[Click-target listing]

....

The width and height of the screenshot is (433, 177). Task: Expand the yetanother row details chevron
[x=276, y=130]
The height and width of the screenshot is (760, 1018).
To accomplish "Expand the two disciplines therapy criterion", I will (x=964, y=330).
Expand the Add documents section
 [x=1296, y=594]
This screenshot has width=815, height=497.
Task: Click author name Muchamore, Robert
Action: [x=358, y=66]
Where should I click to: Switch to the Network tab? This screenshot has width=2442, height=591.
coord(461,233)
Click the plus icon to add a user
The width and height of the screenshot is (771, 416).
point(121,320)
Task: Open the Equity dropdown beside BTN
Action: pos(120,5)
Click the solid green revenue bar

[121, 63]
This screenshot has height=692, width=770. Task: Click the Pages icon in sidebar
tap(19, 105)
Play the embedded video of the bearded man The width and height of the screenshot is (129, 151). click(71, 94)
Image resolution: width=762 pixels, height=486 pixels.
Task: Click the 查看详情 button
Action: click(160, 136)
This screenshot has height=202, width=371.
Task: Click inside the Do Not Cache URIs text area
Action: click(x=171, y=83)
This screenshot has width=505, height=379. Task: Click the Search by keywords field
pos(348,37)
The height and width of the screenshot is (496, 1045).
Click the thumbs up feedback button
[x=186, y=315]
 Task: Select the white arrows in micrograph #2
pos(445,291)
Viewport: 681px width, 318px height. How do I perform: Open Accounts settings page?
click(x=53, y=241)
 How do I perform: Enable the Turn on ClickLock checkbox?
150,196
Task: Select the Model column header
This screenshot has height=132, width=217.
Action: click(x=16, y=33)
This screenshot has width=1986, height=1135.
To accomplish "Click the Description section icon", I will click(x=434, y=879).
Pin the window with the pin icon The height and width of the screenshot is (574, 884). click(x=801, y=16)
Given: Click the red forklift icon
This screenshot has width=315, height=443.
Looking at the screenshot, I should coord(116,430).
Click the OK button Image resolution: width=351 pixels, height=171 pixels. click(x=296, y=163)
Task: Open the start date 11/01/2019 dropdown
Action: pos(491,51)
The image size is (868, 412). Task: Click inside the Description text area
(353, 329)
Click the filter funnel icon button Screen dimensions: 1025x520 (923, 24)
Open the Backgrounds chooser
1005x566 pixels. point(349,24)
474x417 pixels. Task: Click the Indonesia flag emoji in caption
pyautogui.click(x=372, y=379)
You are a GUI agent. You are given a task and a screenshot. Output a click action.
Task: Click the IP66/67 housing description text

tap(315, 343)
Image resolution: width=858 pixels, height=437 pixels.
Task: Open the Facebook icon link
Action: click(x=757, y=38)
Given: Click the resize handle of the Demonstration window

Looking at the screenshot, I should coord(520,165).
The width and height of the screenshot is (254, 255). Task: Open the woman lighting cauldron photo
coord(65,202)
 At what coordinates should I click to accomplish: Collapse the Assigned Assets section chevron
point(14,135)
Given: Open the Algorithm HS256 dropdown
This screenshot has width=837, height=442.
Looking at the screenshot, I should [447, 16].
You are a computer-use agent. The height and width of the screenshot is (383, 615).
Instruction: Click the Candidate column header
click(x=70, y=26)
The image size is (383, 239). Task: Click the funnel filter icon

....

OBJECTIVE:
Please write out the listing above again, changing every "chevron" to "caret" and leaving everything else the same.

WRITTEN RESPONSE:
The width and height of the screenshot is (433, 177). Task: Expand the yetanother row details caret
[x=276, y=130]
The height and width of the screenshot is (760, 1018).
To accomplish "Expand the two disciplines therapy criterion", I will (x=964, y=330).
Expand the Add documents section
 [x=1296, y=594]
This screenshot has width=815, height=497.
Task: Click author name Muchamore, Robert
Action: [x=358, y=66]
Where should I click to: Switch to the Network tab? This screenshot has width=2442, height=591.
coord(461,233)
Click the plus icon to add a user
The width and height of the screenshot is (771, 416).
point(121,320)
Task: Open the Equity dropdown beside BTN
Action: pos(120,5)
Click the solid green revenue bar

[121, 63]
This screenshot has height=692, width=770. Task: Click the Pages icon in sidebar
tap(19, 105)
Play the embedded video of the bearded man The width and height of the screenshot is (129, 151). click(71, 94)
Image resolution: width=762 pixels, height=486 pixels.
Task: Click the 查看详情 button
Action: click(160, 136)
This screenshot has height=202, width=371.
Task: Click inside the Do Not Cache URIs text area
Action: click(x=171, y=83)
This screenshot has width=505, height=379. Task: Click the Search by keywords field
pos(348,37)
The height and width of the screenshot is (496, 1045).
Click the thumbs up feedback button
[x=186, y=315]
 Task: Select the white arrows in micrograph #2
pos(445,291)
Viewport: 681px width, 318px height. How do I perform: Open Accounts settings page?
click(x=53, y=241)
 How do I perform: Enable the Turn on ClickLock checkbox?
150,196
Task: Select the Model column header
This screenshot has height=132, width=217.
Action: click(x=16, y=33)
This screenshot has width=1986, height=1135.
To accomplish "Click the Description section icon", I will click(x=434, y=879).
Pin the window with the pin icon The height and width of the screenshot is (574, 884). click(x=801, y=16)
Given: Click the red forklift icon
This screenshot has width=315, height=443.
Looking at the screenshot, I should coord(116,430).
Click the OK button Image resolution: width=351 pixels, height=171 pixels. click(x=296, y=163)
Task: Open the start date 11/01/2019 dropdown
Action: pos(491,51)
The image size is (868, 412). Task: Click inside the Description text area
(353, 329)
Click the filter funnel icon button Screen dimensions: 1025x520 (923, 24)
Open the Backgrounds chooser
1005x566 pixels. point(349,24)
474x417 pixels. Task: Click the Indonesia flag emoji in caption
pyautogui.click(x=372, y=379)
You are a GUI agent. You are given a task and a screenshot. Output a click action.
Task: Click the IP66/67 housing description text

tap(315, 343)
Image resolution: width=858 pixels, height=437 pixels.
Task: Open the Facebook icon link
Action: click(x=757, y=38)
Given: Click the resize handle of the Demonstration window

Looking at the screenshot, I should coord(520,165).
The width and height of the screenshot is (254, 255). Task: Open the woman lighting cauldron photo
coord(65,202)
 At what coordinates should I click to accomplish: Collapse the Assigned Assets section caret
point(14,135)
Given: Open the Algorithm HS256 dropdown
This screenshot has width=837, height=442.
Looking at the screenshot, I should [447, 16].
You are a computer-use agent. The height and width of the screenshot is (383, 615).
Instruction: Click the Candidate column header
click(x=70, y=26)
The image size is (383, 239). Task: Click the funnel filter icon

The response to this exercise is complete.